Но на фронте, видно, такое если и бывает, то страшно редко – вот и мы подпали под эту неумолимую нехорошую сторону статистики.
Меня-то больше всего снедала вероломная скрытность их ухода. Уж такой тихой сапой все произошло, что долгое время не покидало ощущение, что все они должны быть где-то здесь, только затаились. Но время шло, а они все не выползали из своего подполья, и становилось больно и все более беспощадно ясно – они ушли. Ну, допустим, этот скоропалительный уход их был необходим
– раненые и один едва ли не безнадежно, и Телегин слаб, необходима помощь – кто спорит, все понятно и правильно, но хорошо, а мы-то как же? Какие ни на есть, а тоже, поди, живые, из клеток, нервов, видим, слышим, чувствуем и, что смешнее всего, то же самое хотели бы проделывать и впредь. А вот, поди ж ты, не всегда сбывается, что хочешь: "Отведите раненых и возвращайтесь, речь ведь все-таки идет о жизни вместе с вами отстоявших деревню четырех товарищей".
Первые приметы утра за неровной размытостью тумана порою приносили с собой надежду увидеть возвращающихся, но туман плыл, превраща идущие тени в темные стены амбаров,- и тоска новой холодной волной обдавала душу.
Время от времени из кювета дороги высовывалась макушка одного из наших дозорных (второй был где-то за деревом – вот, собственно, и все наше могутное войско), он вопрошающе-немо глядел в нашу сторону и, не узрев ничего нового, так же тихонько исчезал в своем укрытии. Да и кого спрашивать, о чем? Разве что самих себя, но тогда должно было бы и ответить. Этого сделать нам было не дано!
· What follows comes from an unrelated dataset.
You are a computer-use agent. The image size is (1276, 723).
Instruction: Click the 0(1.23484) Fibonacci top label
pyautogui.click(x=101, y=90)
Из серой мути тумана, как из-за нарисованных облаков в кукольном театре, выдвинулось вдруг темное лицо. Я знал, что он где-то там, но это внезапное явление из-за слившегося с туманом дерева было как бы выдуманным, нарочным, причем придуманным плохо и оттого несколько нелепо смешным. Все вокруг было слишком иным, страшным, и появление этого "Петрушки" было некстати настолько, что, скажи он с какой-нибудь фистулой или писком в голосе, мы бы даже хохотнули, наверное, но солдат спросил до обидного просто, ясно, что напрочь не вязалось с его помятым, изнуренным лицом.
– Будем, нет, что сделать?
– Снимать штаны и бегать! – сердито проворчал мой знакомый, но так, что слышал об этом редком, развеселом аттракционе только я.
Этому, должно быть, трудно поверить, но я испытал тогда момент некой радости – оказывается, не я один способен вызвать его раздражение.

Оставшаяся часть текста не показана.